Conflict-sensitivity is often invoked and rarely operationalised. In our practice, every engagement starts with a data-protection impact assessment, alignment to IASC operational guidance on data responsibility, and OECD-DAC conflict-sensitivity and Core Humanitarian Standard principles. Informed consent, distress-referral and takedown protocols are documented per deployment.
When AI sits anywhere in the workflow, explainability is not an add-on. Classifier outputs that affect named individuals pass a human-in-the-loop review before release. Narrative reports cite the indicators behind them. Forecasts ship with confidence intervals and the underlying signals they rest on. PII redaction is on by default. Data residency is set by the client, not the vendor.

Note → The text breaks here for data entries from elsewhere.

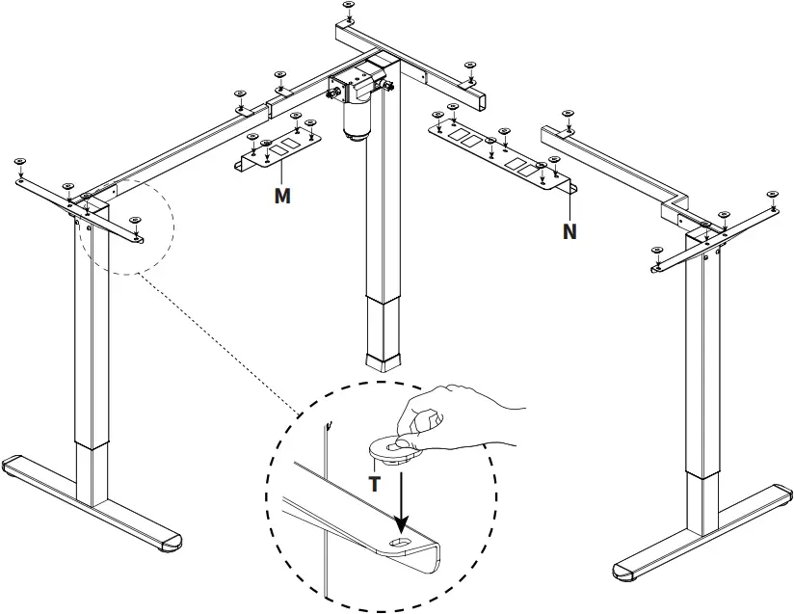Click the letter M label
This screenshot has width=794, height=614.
(x=281, y=196)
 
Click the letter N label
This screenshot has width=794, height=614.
(x=569, y=230)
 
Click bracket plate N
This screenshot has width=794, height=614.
(x=501, y=154)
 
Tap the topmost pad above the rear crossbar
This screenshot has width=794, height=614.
(x=347, y=8)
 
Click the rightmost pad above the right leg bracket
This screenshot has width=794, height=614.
(x=773, y=195)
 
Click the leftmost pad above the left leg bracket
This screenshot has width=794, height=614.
(x=20, y=161)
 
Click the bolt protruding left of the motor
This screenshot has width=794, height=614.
(x=333, y=93)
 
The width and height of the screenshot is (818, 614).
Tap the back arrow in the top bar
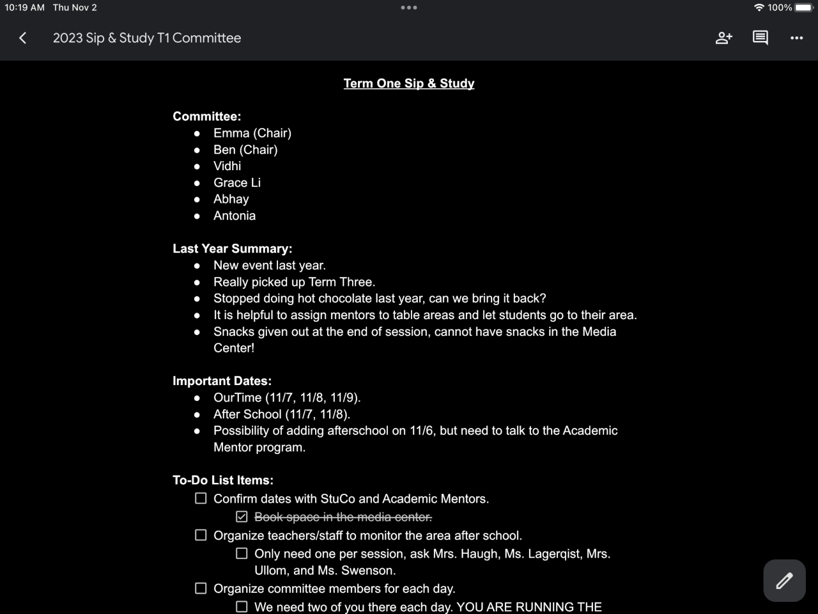coord(23,38)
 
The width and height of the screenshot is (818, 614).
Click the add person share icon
coord(723,38)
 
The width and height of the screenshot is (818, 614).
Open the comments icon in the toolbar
coord(760,38)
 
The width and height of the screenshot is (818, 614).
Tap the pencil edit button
coord(784,581)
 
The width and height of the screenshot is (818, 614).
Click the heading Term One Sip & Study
coord(409,83)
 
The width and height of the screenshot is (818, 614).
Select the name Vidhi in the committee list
coord(227,166)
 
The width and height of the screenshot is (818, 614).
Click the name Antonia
coord(235,216)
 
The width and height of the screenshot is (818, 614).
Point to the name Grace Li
coord(237,183)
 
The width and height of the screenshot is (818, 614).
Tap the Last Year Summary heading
coord(232,249)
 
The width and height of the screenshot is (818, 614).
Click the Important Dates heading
coord(222,381)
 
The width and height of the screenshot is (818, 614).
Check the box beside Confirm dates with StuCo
coord(201,498)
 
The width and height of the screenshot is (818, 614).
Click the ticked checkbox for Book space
coord(242,516)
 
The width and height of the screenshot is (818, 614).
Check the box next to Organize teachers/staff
coord(201,535)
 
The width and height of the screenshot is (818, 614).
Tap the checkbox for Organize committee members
coord(201,588)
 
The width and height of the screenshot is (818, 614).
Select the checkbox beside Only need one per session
coord(242,553)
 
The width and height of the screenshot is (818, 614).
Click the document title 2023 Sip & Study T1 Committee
coord(147,38)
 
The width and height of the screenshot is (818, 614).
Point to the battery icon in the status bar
coord(804,8)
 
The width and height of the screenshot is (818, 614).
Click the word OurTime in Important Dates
coord(237,398)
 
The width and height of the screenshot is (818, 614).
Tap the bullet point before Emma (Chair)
coord(197,134)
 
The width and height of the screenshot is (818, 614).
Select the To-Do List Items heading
coord(223,480)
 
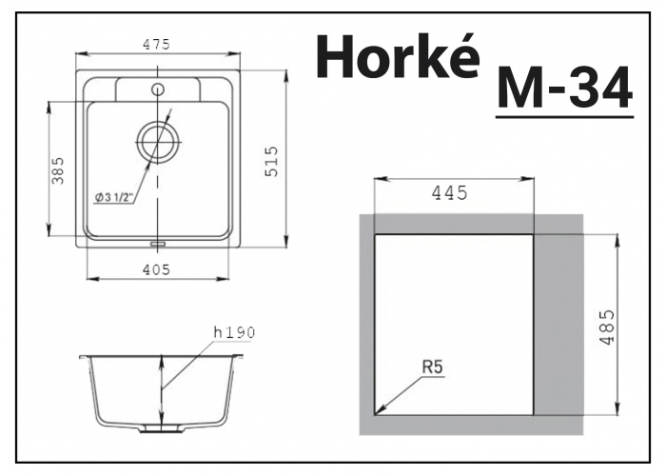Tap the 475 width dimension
coord(157,44)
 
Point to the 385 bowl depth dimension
coord(58,170)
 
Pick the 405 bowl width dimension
coord(157,269)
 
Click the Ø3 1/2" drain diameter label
coord(113,197)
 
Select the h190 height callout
coord(234,331)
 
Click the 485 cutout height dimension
coord(608,327)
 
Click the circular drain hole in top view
coord(157,143)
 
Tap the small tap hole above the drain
coord(157,89)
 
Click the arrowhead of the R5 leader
coord(379,411)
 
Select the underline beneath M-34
coord(564,116)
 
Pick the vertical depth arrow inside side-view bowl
coord(162,390)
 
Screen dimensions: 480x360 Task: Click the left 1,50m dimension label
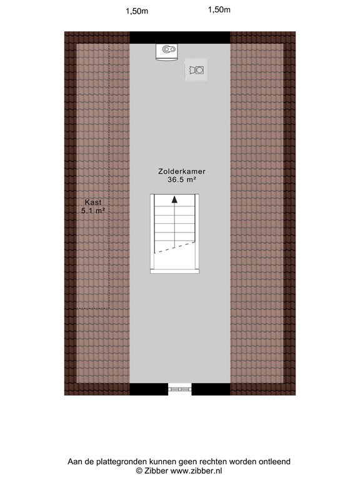[136, 11]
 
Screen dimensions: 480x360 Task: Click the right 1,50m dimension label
[219, 9]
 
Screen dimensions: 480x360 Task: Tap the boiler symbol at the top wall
[168, 51]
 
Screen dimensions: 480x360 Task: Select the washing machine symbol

In fragile contexts the architecture itself has to adapt. ECHO runs entirely on-device with no cloud call at interview time — built for Khartoum without power, South Kordofan without 3G, and reception centres where no data can leave the device. None of this is sufficient on its own. It is the floor we will not drop below, and it is the reason we pass on engagements where the floor would be lower.